Adolf Hitler, judging accurately that the League of Nations would go down before Benito Mussolini last week, administered with Nazi shrewdness a swift kick of his own to the prostrate Geneva body.

The square-toed German boot drew back for the kick fortnight ago when Dictator Hitler sent his light cruiser Leipzig steaming into the harbor of the Free City of Danzig. Going ashore, the Leipzig's captain committed a flagrant diplomatic breach by paying courtesy calls upon all Danzig officials except the highest, His Excellency Sean Lester, League of Nations High Commissioner for Danzig. To point up this insult young Albert Forster, supple-muscled leader of the Danzig Nazi Party, declared next day in his Nazi news-organ that the adjective which best describes both the League of Nations and its High Commissioner is "superfluous!"

Boiling mad but keeping his feelings strictly to himself. High Commissioner Sean Lester, a British subject from Dublin, sped directly to Geneva last week. Also to Geneva went the young President of the Senate of Danzig, a heel-clicking Nazi, Arthur Karl Greiser. He stopped at Berlin, as usual, for instructions. Last January his orders were to go to Geneva and behave as 'umbly as Uriah Heep. Last week they were to lie low in Geneva until he was sure the League of Nations was down, then kick with all his might "in the name of all the German people."

Exactly one hour after the League Assembly had voted to lift Sanctions from Italy and refuse succor to Ethiopia, Herr Greiser marched into a session of the League Council and with calculated insolence of manner addressed in German the luckless Council President, British Foreign Secretary Anthony Eden whose handsome young face was soon beet-red. In unprintably coarse language Herr Greiser attacked Mr. Lester to his face on personal grounds and demanded a free hand in Danzig for Nazis to administer their brand of "law and order."

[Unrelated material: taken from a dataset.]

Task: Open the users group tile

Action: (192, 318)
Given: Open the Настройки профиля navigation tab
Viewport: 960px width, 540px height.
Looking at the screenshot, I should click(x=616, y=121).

When the Council reacted with rare League courage, upheld Mr. Lester and rebuffed Herr Greiser, he beetled his brows, thrust out his Nazi chin and roared: "Not only in the name of the people of Danzig, but in the name of all the German people I formulate this proposal: The German people expect from the League of Nations in coming months actions that will permit me, as President of the Senate of the Free City of Danzig, to appear no more at Geneva!"

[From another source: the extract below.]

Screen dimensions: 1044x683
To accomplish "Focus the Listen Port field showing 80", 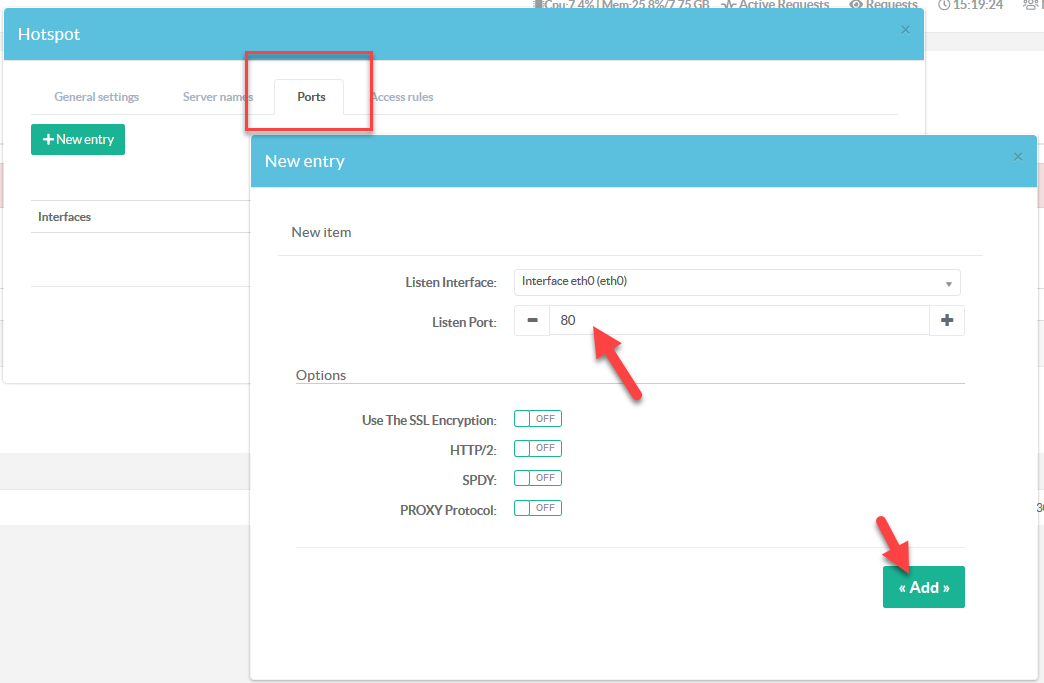I will coord(739,320).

Next Herr Greiser, with the jerky motions of a Prussian drill sergeant, advanced upon "Tony" Eden, seized his hand, shook it vigorously, gave the Nazi salute with upraised arm individually to "Tony" and two other members of the Council, whirled on his heel and began to stalk out. Hearing snickers from the 80 journalists present, Nazi Greiser thumbed his nose at the press box. This evoked a mighty uproar which puzzled the Council because its members could not see the German's gesture but only his broad back. Up jumped the Manchester Guardian's Robert Dell, President of the International Association of Journalists Accredited to the League of Nations to answer puzzled Mr. Eden's unspoken query thus:

"That gentleman, in going out, made this insulting gesture to the Press and public." To illustrate Mr. Dell thumbed his own nose necessarily at Mr. Eden. The aplomb "Tony" Eden learned at Eton stood the British Foreign Secretary in good stead. "I did not see what the gentleman did," he said, "but whatever he may have done it is better for our own dignity to ignore it and resume our seats." Feelingly, High Commissioner Sean Lester then told the Council they had just seen for themselves what he is up against every day in Danzig. Wires were already buzzing with rumors from Danzig that troops of Adolf Hitler were mobilizing to seize the Free City. When these rumors were not confirmed, the League Council gloomily adjourned, ready to reconvene at once should German troops actually enter Danzig.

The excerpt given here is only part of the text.